Spaces:
Running
on
Zero
Investigate better queue
Right now we have a single generate
function that takes a model name. Under the hood, this function is assigned a concurrency_id
which is used by Gradio's queue to form concurrency groups. It also results in a simple REST API with only one /generate
endpoint.
It might make more sense for the model to be tied to a button so multiple groups can be formed. This would also create multiple API endpoints and API requests for a model would be grouped accordingly.
For the UI, try toggling the visibility of the other buttons so it always appears as if there is a single button. Leave the current model dropdown and this button visibility is toggled on change.
Fal's hot model routing is pretty much what I was envisioning. They use a HTTP header to provide a routing hint so the request goes to a worker with the model loaded.
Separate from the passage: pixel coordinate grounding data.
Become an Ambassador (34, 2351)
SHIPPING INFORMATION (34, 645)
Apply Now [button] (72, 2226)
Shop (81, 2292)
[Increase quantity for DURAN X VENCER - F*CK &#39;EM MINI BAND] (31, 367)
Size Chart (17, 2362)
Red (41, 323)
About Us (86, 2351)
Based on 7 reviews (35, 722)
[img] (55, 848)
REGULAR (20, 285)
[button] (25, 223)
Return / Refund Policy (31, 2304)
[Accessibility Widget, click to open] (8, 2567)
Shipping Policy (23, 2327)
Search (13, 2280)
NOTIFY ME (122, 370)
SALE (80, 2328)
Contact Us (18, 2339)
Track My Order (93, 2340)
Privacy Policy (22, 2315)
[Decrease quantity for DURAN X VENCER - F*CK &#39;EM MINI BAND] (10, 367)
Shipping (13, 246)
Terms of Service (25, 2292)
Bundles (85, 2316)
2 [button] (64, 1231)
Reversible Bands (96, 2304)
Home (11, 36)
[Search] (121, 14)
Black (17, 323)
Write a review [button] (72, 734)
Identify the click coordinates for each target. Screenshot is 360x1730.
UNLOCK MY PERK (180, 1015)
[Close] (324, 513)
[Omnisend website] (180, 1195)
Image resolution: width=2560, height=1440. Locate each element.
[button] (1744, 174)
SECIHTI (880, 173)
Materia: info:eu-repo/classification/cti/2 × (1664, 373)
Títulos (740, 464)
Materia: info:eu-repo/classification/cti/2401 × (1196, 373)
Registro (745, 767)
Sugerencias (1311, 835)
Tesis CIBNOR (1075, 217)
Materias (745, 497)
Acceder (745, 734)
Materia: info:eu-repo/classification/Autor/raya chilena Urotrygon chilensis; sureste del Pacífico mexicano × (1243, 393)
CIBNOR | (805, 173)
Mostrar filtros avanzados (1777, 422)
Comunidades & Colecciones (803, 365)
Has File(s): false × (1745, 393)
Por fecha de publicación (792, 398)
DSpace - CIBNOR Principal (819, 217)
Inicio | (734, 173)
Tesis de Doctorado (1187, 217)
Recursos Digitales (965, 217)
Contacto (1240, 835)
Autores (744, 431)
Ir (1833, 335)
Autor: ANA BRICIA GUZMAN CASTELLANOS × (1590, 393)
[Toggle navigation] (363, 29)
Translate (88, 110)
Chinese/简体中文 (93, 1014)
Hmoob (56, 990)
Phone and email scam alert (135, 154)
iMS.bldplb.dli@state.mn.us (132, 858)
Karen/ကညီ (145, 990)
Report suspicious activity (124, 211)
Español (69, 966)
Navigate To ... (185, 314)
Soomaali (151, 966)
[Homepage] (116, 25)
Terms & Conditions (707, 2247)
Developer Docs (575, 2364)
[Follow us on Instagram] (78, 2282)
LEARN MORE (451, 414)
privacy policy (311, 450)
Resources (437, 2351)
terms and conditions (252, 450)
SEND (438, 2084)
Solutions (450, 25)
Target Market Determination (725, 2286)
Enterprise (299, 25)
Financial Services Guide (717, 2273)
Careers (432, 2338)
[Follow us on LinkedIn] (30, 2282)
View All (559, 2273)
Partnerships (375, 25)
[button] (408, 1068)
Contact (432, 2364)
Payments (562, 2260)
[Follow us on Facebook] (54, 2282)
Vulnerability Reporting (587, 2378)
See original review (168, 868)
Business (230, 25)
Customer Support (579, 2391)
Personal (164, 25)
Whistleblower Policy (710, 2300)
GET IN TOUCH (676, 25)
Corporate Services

This was a neat idea, but in reality performance on ZeroGPU is never going to be great because of the latency waiting for a GPU. This sort of optimization would only make sense if we were actually developing our own Stable Diffusion API service.
Edit: I actually don't think the Gradio queue makes a difference with ZeroGPU. You can only fit a single Flux pipeline on a 40GB GPU, yet the Flux space can generate 30+ images simultaneously with the default concurrency limit of 1. So, I think this is more of an infra solution like Kubernetes pod autoscaling. This means we don't need the model swapping logic when deployed to ZeroGPU.